* BRANO CITATO:
*****

Bernardo di Chiaravalle consigliava, qualore fosse proprio necessario, di separare
le funzioni della memoria, riadattandone i contenuti a nuovi percorsi, a nuove
dottrine, senza cancellarli. È la funzione della storia. Ma è una buona cosa?
“Il
guardiano si erge all’arrivo dei visitatori, e chiede senza fiato:
“-
Che c’è scritto qui? – di una lapide per un bambino. Gli accenti stranieri lo
rinfrancano, si prende una pausa sradicando le piante secche, non ha la ferocia
che s’immagina dei cinesi, che la pratica hanno avviato. L’arte ha esiti sicuramente
terapeutici, quasi taumaturgici. La pietra stessa diventa nell’arte più pietra.
E le iscrizioni devono possedere magia potente, ancorché illeggibili. Ricordava
in Iran il poeta Shamlù che gli assiri di Urmia scorticavano gli inglesi quando
li beccavano a trascrivere antiche iscrizioni. Non le loro, gli assiri erano
arrivati nella regione non prima del settimo secolo. Che poi, partiti gli inglesi,
hanno lasciato ai curdi, i quali la abitavano prima e non avevano cessato di
combatterli. Pure i Borbone di Napoli proibivano la trascrizione delle lapidi a
Pompei.
“Si
tornerà forse agli splendori greci, se è vero, come Graves vuole, che Atena e
Atene vengono dalla Libia, dalla dea Neith invertita. Ma per ora c’è un problema
di scalpellini: partiti gli italiani, in Libia non se ne trovano. Si cercano in
Tunisia, con l’Egitto i rapporti non sono buoni, per la storia del Pazzo, di Gheddafi
noto al Cairo come il Pazzo. Resta solido, non recando iscrizioni, il cesso
circolare che di Sabratha è l’emblema, come un coro con gli stalli: molta
storia romana è conviviale, e molta convivialità occorreva al cesso, impenetrabile
ai rumori e agli olezzi. Nella Guerra
ebraica di Giuseppe Flavio i dissidi
sotto Cumano, nei quali perirono diecimila ebrei, insorsero quando un soldato
di guardia sul colonnato del tempio, durante la festa del pane azzimo, si tirò
su la tunica, volse il culo alla folla inchinandosi, e scoreggiò. Qual’è il
senso della storia? Troppe cose i romani facevano col culo, ma alcune gli
riuscivano.
…………………….
“A
Tripoli l’ambasciata Usa è chiusa. Solo emerge da una porta blindata, dietro
una griglia d’acciaio, un giocatore di football nero:
“- Abbiamo duemila passaporti da
controllare – bisbiglia, fresco nella maglietta: - i visti degli studenti. – Eccetto
quelli che sono a scuola di petrolio dall’Ente, i libici che studiano vanno
quindi negli Usa. Già nel 1802
Jefferson aveva sorpreso tutti inviando la flotta contro i pirati di Tripoli.

*****

* DATI MOSTRATI:
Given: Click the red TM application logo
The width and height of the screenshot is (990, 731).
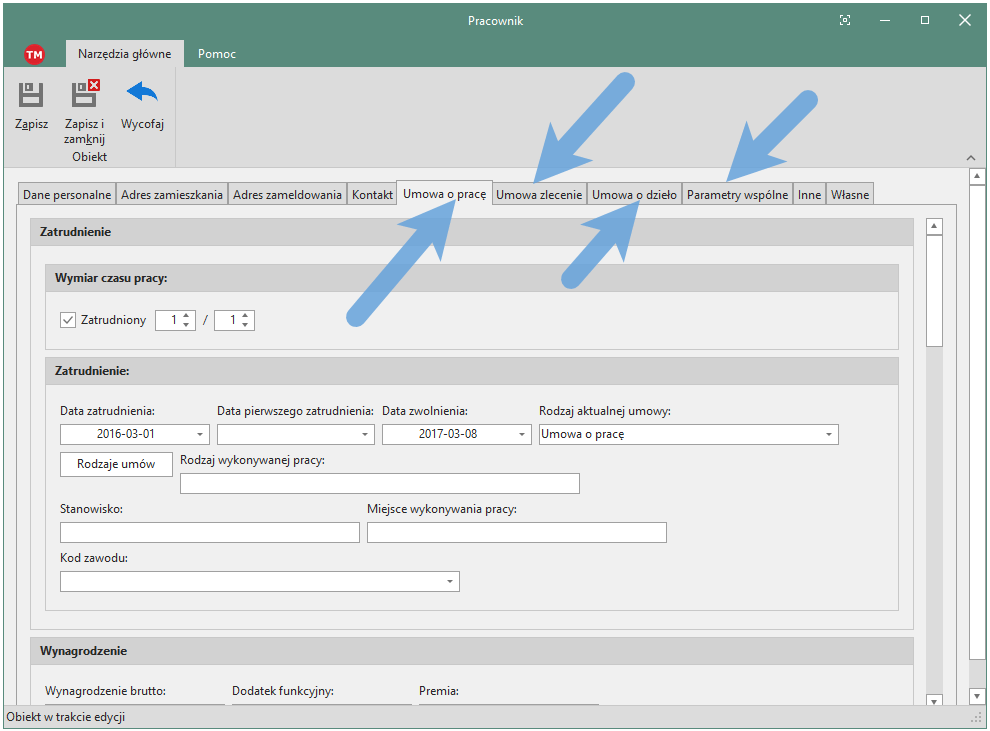Looking at the screenshot, I should coord(35,55).
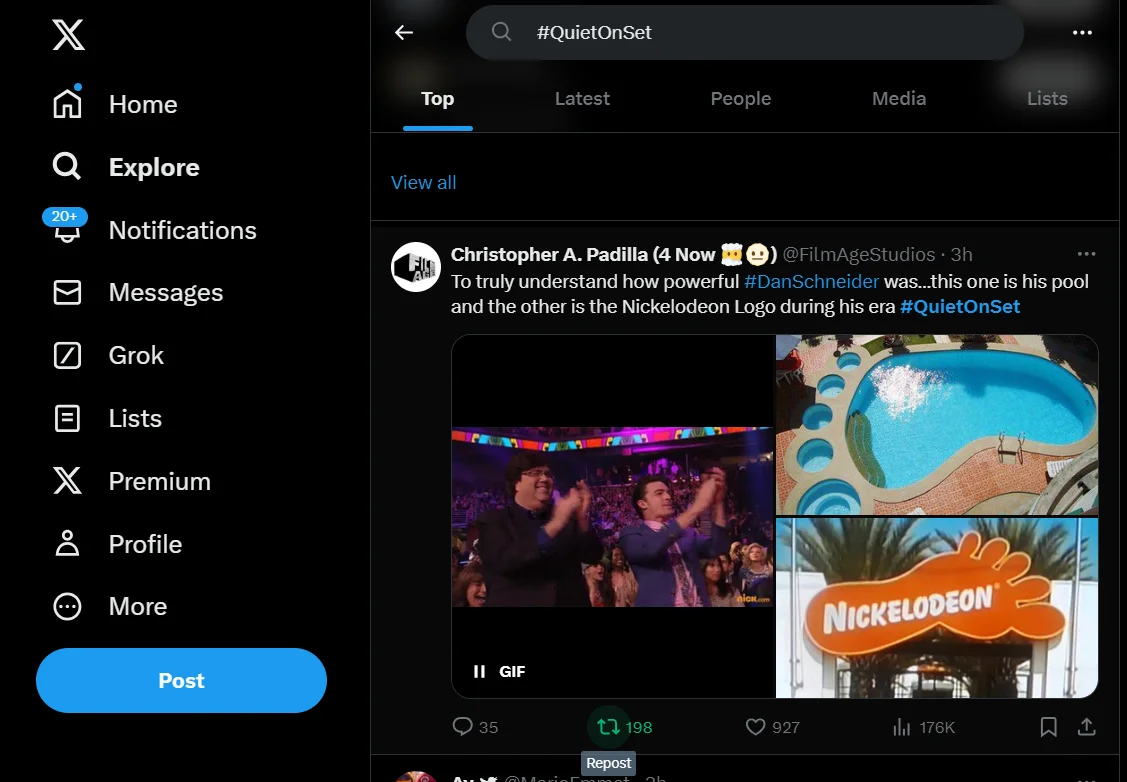Go back using the left arrow
The width and height of the screenshot is (1127, 782).
pyautogui.click(x=404, y=32)
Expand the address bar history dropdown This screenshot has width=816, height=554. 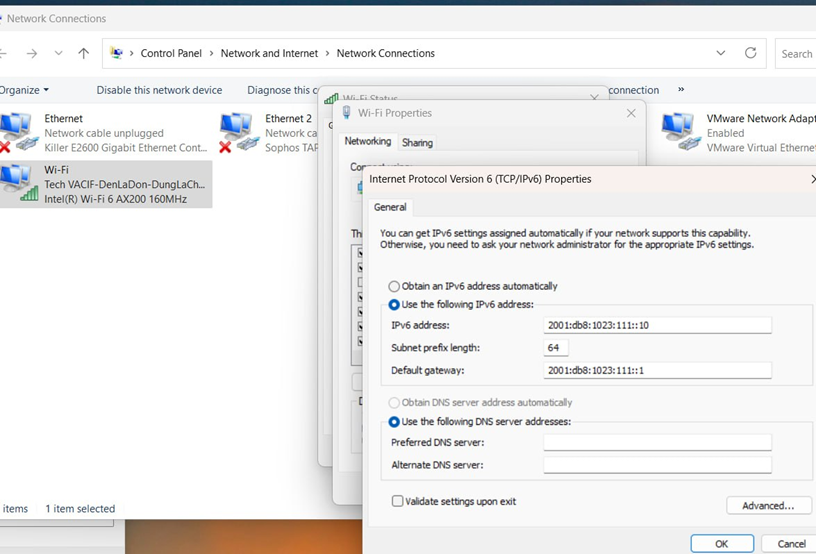(721, 53)
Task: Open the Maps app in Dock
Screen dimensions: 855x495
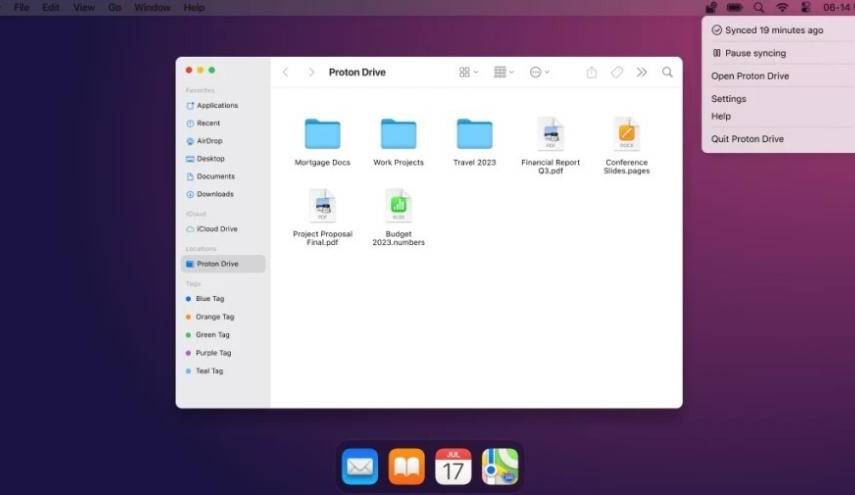Action: point(500,466)
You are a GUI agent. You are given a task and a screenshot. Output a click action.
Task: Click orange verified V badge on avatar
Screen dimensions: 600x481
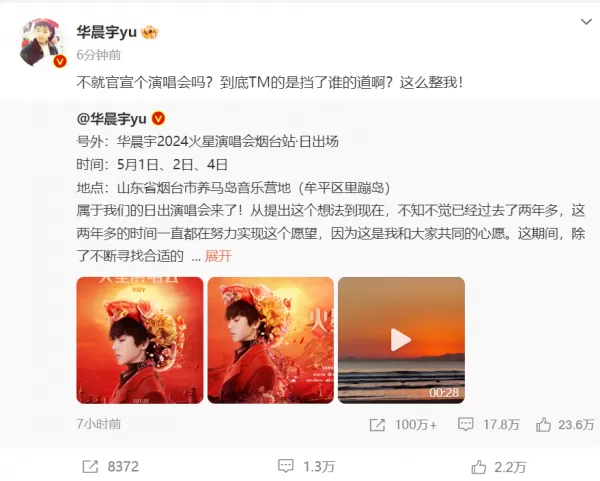tap(60, 61)
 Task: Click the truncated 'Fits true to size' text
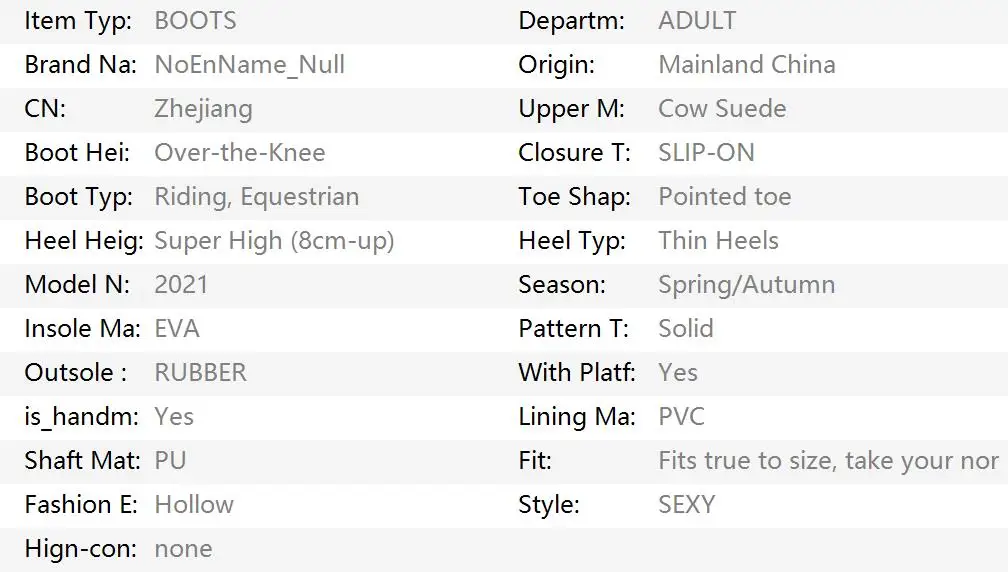[x=828, y=460]
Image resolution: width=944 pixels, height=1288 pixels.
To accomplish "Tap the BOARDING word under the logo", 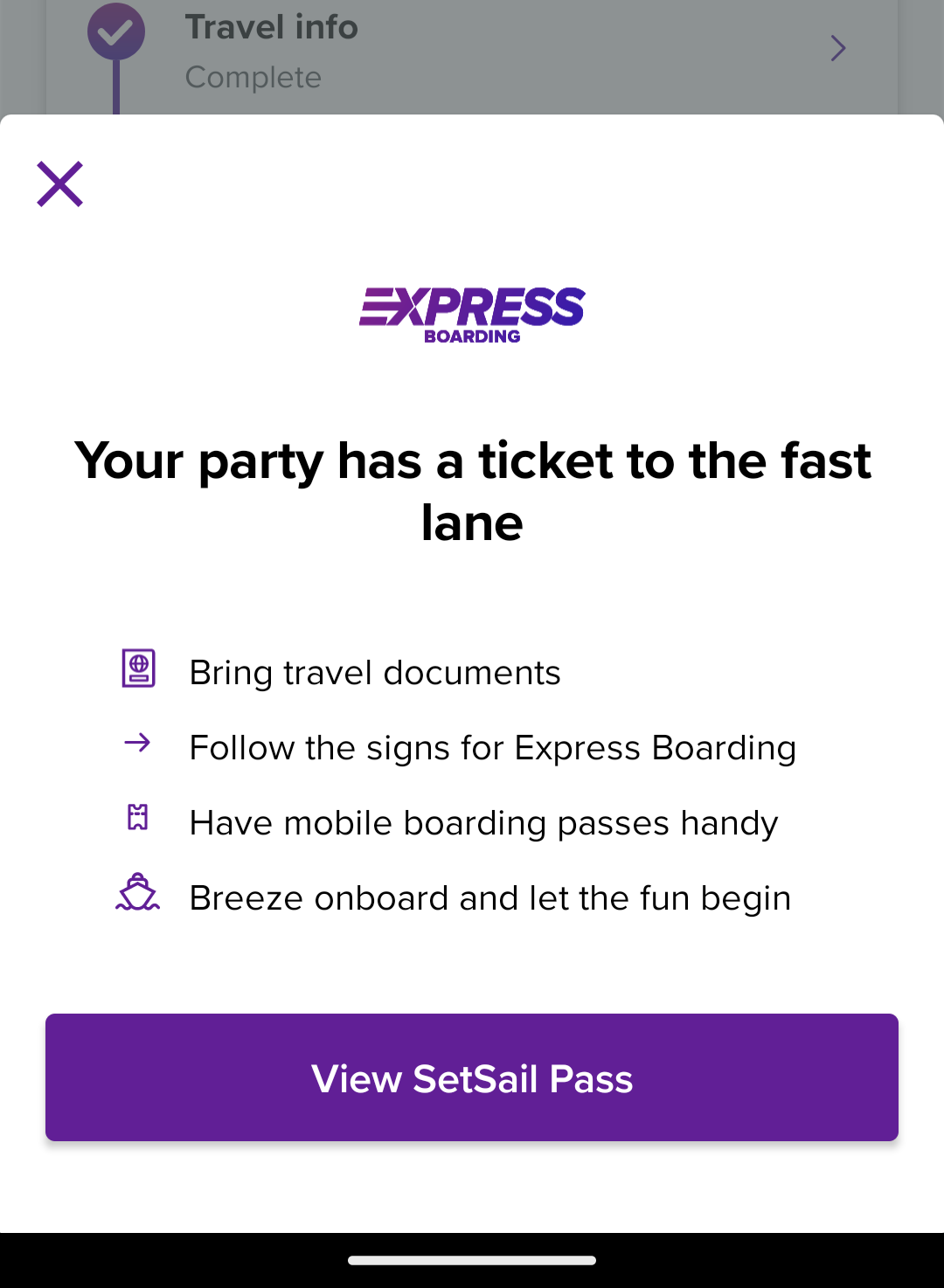I will click(x=472, y=336).
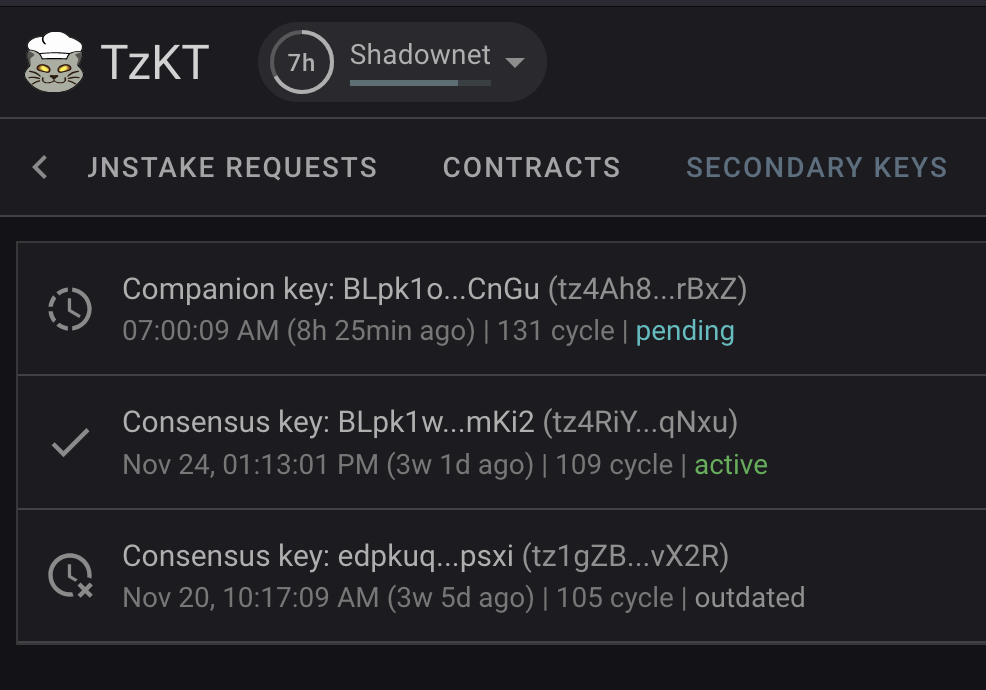Click the pending clock icon beside Companion key
Viewport: 986px width, 690px height.
(x=68, y=307)
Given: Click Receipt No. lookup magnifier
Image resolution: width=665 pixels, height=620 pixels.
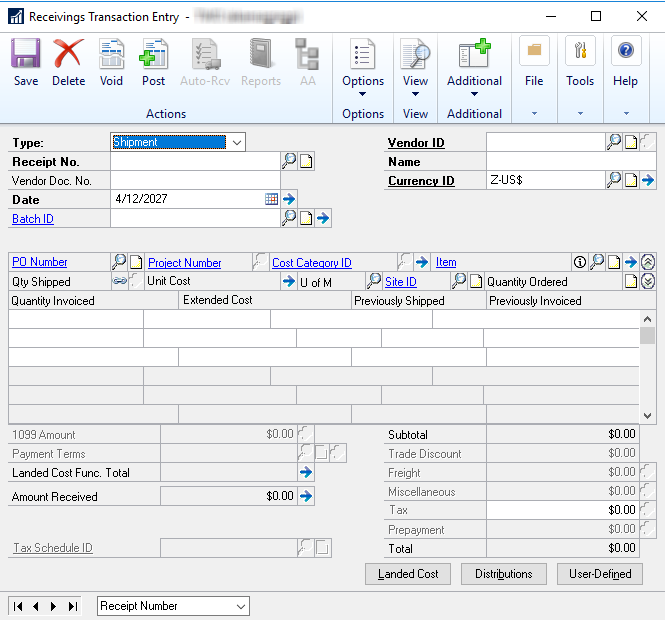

*****

* COMPITI DELL'ESERCIZIO:
1) Elenca tutte le persone che il brano sulla Libia cita con il loro nome proprio, escludendo divinità e dinastie.
2) Nel brano sulla Libia, che cosa proibivano i Borbone di Napoli a Pompei?
3) Prosegui il brano sulla Libia a partire dall'ultima frase riportata.
Le righe sono materiale a sé, indipendente dal brano sulla Libia.

* SOLUZIONI:
1) Bernardo di Chiaravalle, Shamlù, Graves, Gheddafi, Giuseppe Flavio, Cumano, Jefferson

2) La trascrizione delle lapidi.

3)
Cui rischiò di regalare il pezzo forte, la fregata “Philadelphia”, non fosse
stato per il nocchiero Catalano, un siciliano, che la autoaffondò.
“Infermiere pachistane, di scuola
britannica, competenti cioè e discrete - la nurse fa parte della
terapia, per l’infatuazione che rinnova nel degente la voglia di salute - e a
Tripoli più che leggiadre, ma vincolate alla continenza anche dello sguardo, sostituiscono
le suore. Con stipendio da espatriate. Nonché le infermiere e gli scalpellini,
ogni servizio va ora pagato in Libia in buone sterline, quella locale vale tre
volte la britannica: lo stagnaro, l’elettricista, tutti tecnici espatriati –
trascurato è il principio che poveri, risparmio e ricchezza si nutrono di
moneta frazionata. Il colonnello Gheddafi ha aperto un giro di valzer con la
Francia, malgrado il Fezzan, sperando in un invito a Parigi, nessuno lo vuole.
Neppure l’onorevole Moro, che continua a ignorarlo, non un gesto, un saluto,
una letterina, niente, e sono sei mesi ormi che sta al potere, anche di più. Ma
i rapporti restano saldi, i libici vanno lo stesso a divertirsi a Roma, con le
carissime fidanzate del Cavalieri Hilton.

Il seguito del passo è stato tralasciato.